(Records Opens)

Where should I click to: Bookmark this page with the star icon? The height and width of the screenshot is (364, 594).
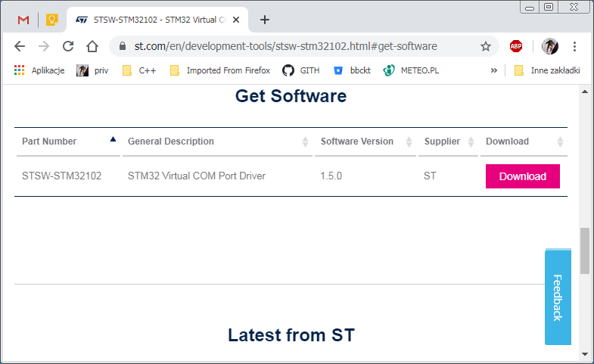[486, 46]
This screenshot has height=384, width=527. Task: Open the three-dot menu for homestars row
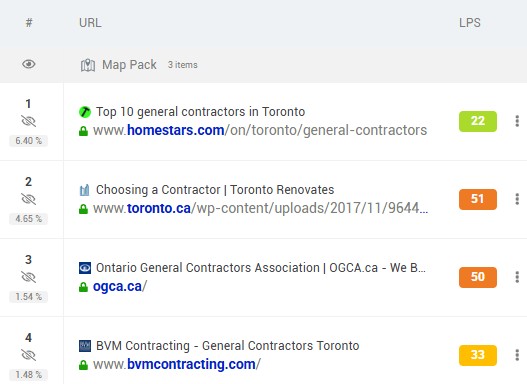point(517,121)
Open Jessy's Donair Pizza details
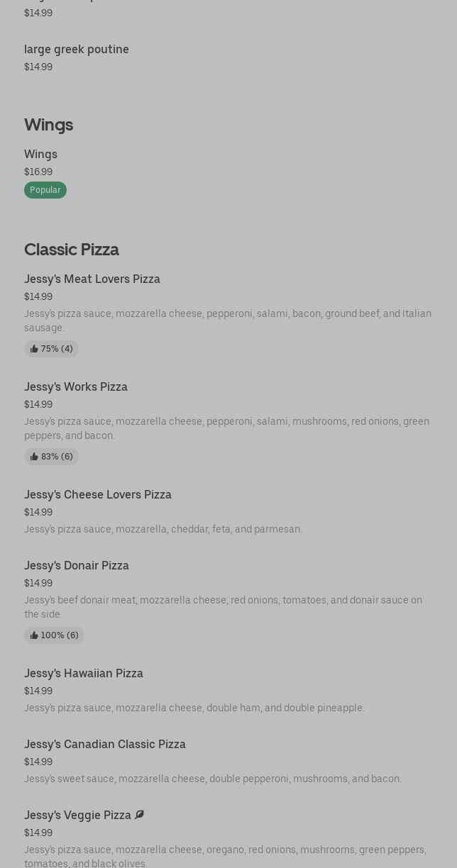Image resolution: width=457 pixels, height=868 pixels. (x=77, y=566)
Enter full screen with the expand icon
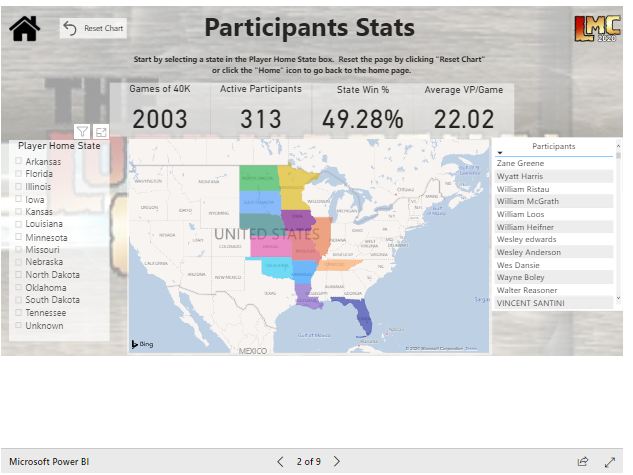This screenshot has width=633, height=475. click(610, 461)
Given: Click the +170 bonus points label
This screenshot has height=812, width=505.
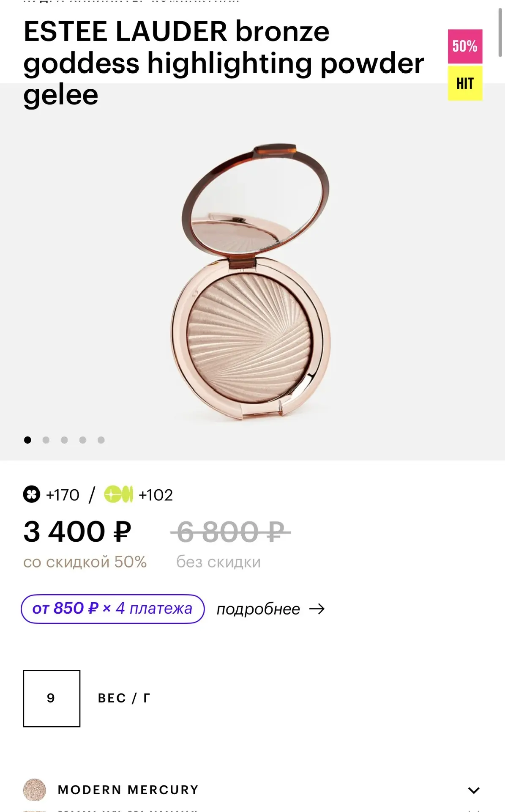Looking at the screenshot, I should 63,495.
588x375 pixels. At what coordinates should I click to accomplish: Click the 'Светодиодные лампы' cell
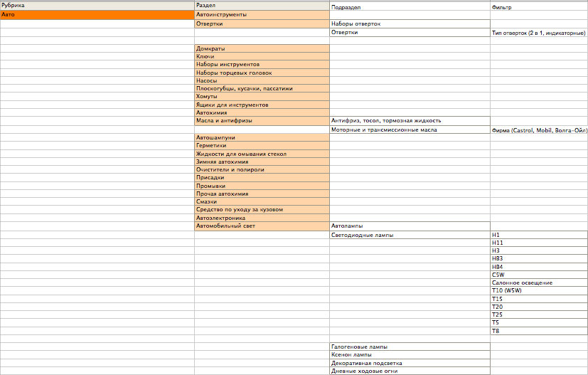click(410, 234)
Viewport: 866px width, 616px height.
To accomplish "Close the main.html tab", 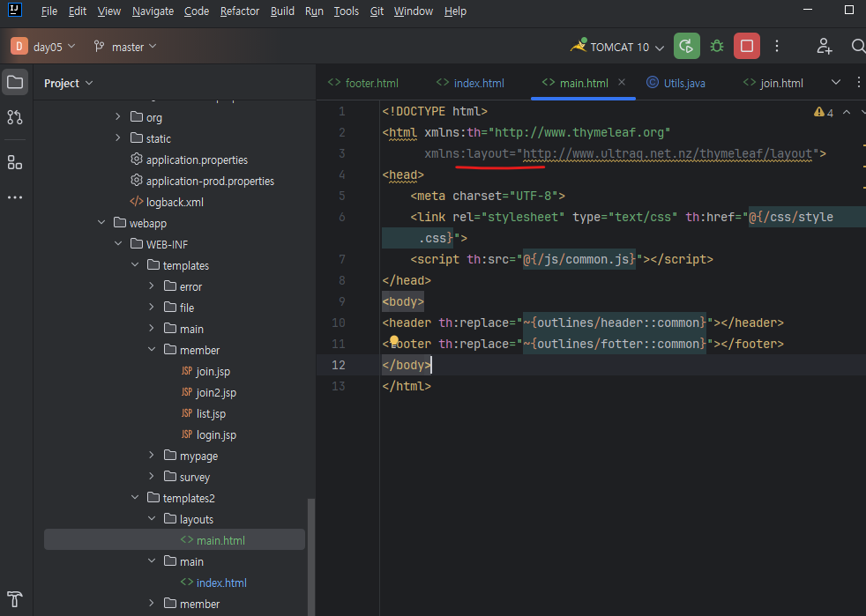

(Records Closes)

**Task directions**. From the line with "This screenshot has height=812, width=505." down to the last line of the records above, restate each line verbatim, passing over any picture.

**Response to this exercise**.
This screenshot has height=812, width=505.
Looking at the screenshot, I should 63,495.
588x375 pixels. At what coordinates should I click to accomplish: Click the 'Светодиодные лампы' cell
click(410, 234)
Viewport: 866px width, 616px height.
To accomplish "Close the main.html tab", 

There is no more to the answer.